O'Day oh: 'Anita O'Day: The Life of a Jazz Singer' immortalizes a great and opens on the SFFS Screen at the Sundance Kabuki Cinemas this week. (Photo courtesy SFFS)

'Anita O'Day: The Life of a Jazz Singer'

Dennis Harvey September 23, 2008


It’s a constant source of delight on the festival scene—and will no doubt continue to be in the immediate future, with our own SF Docfest just around the corner—how many good documentaries are made about the most unlikely subjects. But every once in a while a subject itself proves so natural a focus that you think, "A documentary had to be made about this," and wonder why no one thought of it earlier. I don’t mean obvious Big Issues like global warming or Iraq (two subjects that have inspired so many worthwhile docs you could program entire film festivals or class curriculums around them), but rather small slices-of-life or individual personalities who turn out to have a LOT of drama going on when you look closer. Who knew?

Well, probably people other than me knew about Anita O’Day. Being no jazzbo (unless liking stuff like, say, "Chet Baker Sings"counts—which I’m pretty sure doesn’t), for me, she was a familiar name but not much more until Robbie Cavolina and Ian McCrudden’s Anita O’Day: The Life of a Jazz Singer played last year’s Mill Valley Film Festival. She was rendered so cool, charismatic and fascinating I felt kinda dumb for not having got hip to the chick before. Now the film is getting a well-deserved run on the SFFS Screen at the Sundance Kabuki Cinemas.

Whether you dig jazz or not, O’Day’s charisma and her story make this movie riveting. She was considered one of the "Three Queens"—with Billie Holliday and Ella Fitzgerald—amongst jazz vocalists (a canon later expanded to embrace Sarah Vaughan), and the only non-African American among them.

She was glamorous, a sassy "one of the boys" hepster, and sexy senior who survived all cliche pitfalls of jazz divadom. (Not for nothing does the film’s title include the phrase "The Life of a Jazz Singer"; hers was archetypal.) It didn’t exclude too many husbands and too much heroin, two things she finally, mercifully "got enough of" to figure she oughtta quit. She was by turns the star you worship from a distance, the train-wreck you’re grateful you didn’t have to deal with, then the salty auntie you wish you had.

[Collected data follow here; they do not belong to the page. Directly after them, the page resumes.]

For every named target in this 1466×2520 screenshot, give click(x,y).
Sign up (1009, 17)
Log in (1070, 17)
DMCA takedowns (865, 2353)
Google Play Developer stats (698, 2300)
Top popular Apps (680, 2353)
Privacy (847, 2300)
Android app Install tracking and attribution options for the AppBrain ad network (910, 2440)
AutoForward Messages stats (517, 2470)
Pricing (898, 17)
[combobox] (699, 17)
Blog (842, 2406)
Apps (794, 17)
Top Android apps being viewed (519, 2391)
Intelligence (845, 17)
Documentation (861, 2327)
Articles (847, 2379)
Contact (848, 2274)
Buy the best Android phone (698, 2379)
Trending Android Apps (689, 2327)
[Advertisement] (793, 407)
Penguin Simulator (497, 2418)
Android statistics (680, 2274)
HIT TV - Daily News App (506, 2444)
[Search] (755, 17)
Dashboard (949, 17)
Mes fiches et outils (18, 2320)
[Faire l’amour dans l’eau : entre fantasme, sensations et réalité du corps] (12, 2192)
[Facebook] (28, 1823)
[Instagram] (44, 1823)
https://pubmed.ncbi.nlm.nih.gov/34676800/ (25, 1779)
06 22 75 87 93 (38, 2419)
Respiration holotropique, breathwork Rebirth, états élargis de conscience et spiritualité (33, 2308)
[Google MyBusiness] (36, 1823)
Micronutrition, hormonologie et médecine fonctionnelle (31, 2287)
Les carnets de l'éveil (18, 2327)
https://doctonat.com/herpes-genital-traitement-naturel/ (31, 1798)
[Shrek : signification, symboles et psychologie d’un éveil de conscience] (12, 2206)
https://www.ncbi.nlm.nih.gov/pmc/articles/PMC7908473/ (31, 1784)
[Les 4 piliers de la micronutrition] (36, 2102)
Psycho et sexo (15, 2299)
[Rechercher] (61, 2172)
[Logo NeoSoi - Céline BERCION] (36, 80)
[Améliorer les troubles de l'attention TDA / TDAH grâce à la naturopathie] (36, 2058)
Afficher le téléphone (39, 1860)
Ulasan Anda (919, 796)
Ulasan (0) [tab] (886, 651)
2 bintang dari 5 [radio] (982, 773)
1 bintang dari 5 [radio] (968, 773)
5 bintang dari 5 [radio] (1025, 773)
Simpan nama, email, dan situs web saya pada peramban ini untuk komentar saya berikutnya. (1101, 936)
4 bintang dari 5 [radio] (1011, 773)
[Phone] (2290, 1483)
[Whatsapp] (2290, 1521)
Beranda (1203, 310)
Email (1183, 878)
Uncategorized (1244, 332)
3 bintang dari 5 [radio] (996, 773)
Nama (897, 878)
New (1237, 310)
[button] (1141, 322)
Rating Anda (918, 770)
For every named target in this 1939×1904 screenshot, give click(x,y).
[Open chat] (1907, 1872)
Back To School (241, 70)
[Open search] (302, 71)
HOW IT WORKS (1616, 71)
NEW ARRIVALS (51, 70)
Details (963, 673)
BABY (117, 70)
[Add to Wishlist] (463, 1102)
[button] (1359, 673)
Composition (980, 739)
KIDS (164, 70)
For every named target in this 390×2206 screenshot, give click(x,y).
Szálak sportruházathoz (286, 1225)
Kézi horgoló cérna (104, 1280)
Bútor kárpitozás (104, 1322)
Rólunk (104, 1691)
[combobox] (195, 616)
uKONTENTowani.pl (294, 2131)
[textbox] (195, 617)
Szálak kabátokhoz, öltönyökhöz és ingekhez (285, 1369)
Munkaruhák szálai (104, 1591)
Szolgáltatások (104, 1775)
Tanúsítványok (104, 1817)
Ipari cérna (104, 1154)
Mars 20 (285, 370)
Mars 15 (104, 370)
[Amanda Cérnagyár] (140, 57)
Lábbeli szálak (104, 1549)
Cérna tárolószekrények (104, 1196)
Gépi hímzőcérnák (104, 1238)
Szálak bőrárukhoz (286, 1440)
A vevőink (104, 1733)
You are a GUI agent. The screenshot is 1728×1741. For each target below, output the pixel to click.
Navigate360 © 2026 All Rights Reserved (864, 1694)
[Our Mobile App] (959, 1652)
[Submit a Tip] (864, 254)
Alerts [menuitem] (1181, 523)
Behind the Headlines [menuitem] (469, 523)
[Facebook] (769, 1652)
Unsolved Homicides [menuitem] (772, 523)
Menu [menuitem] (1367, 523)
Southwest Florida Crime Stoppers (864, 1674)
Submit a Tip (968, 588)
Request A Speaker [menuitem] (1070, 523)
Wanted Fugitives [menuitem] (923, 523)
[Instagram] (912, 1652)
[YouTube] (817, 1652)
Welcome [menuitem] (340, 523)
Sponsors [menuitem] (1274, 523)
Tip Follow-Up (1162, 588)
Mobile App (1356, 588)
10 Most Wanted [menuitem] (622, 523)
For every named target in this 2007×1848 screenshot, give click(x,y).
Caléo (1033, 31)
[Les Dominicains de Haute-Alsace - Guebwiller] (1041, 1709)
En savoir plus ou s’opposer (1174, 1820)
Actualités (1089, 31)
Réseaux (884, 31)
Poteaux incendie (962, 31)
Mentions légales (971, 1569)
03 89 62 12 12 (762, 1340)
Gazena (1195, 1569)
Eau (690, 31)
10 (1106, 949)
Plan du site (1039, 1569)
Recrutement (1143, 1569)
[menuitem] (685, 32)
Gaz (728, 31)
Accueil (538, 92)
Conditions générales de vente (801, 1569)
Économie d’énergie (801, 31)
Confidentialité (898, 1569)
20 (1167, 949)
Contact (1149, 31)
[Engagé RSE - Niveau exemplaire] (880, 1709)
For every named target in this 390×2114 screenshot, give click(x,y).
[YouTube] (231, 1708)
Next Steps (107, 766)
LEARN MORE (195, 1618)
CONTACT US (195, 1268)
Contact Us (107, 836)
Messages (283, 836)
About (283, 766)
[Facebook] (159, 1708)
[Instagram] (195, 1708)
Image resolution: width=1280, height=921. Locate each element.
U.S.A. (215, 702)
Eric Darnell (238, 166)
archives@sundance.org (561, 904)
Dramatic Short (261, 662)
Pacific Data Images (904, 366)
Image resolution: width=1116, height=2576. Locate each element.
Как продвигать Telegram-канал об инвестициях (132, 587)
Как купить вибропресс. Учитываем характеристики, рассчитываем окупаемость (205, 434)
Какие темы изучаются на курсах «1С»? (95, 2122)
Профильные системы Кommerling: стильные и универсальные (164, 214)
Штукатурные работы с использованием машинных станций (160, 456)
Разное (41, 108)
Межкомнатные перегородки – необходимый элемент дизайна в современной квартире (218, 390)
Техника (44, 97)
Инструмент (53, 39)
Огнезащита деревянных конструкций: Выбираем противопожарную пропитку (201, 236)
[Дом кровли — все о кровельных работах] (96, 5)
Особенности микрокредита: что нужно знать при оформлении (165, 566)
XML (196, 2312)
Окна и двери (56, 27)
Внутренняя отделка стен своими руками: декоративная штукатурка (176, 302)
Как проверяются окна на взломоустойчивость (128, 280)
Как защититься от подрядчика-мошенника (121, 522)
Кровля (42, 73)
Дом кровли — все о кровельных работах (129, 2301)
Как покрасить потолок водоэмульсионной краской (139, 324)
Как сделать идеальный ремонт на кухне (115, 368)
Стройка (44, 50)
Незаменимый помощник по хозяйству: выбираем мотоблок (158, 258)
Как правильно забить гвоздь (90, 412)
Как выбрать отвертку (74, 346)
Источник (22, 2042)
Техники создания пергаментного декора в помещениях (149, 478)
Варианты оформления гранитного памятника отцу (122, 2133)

Cavolina and McCrudden have done a terrific job assembling Life of a Jazz Singer, but what makes this seem an enchanted documentary is O’Day herself. (Who died late 2006 in her late 80s.)

In vintage performance clips (mostly for TV shows), she’s a dazzling stylist, particularly in bebop acrobatics one fellow musician describes as "her rhythmic exhibitionism…amazingly swinging time."  In vintage interview clips with TV hosts like Dick Cavett, she’s bluntly revealing about past mistakes. (One fellow musician here admits she was "Sometimes too hard-boiled for some people.") In new ones, she’s joyously feisty—and still highly musical. She even made a final record called Indestructible! Mortality may have finally caught up with Anita O’Day, but this documentary underlines her immortality.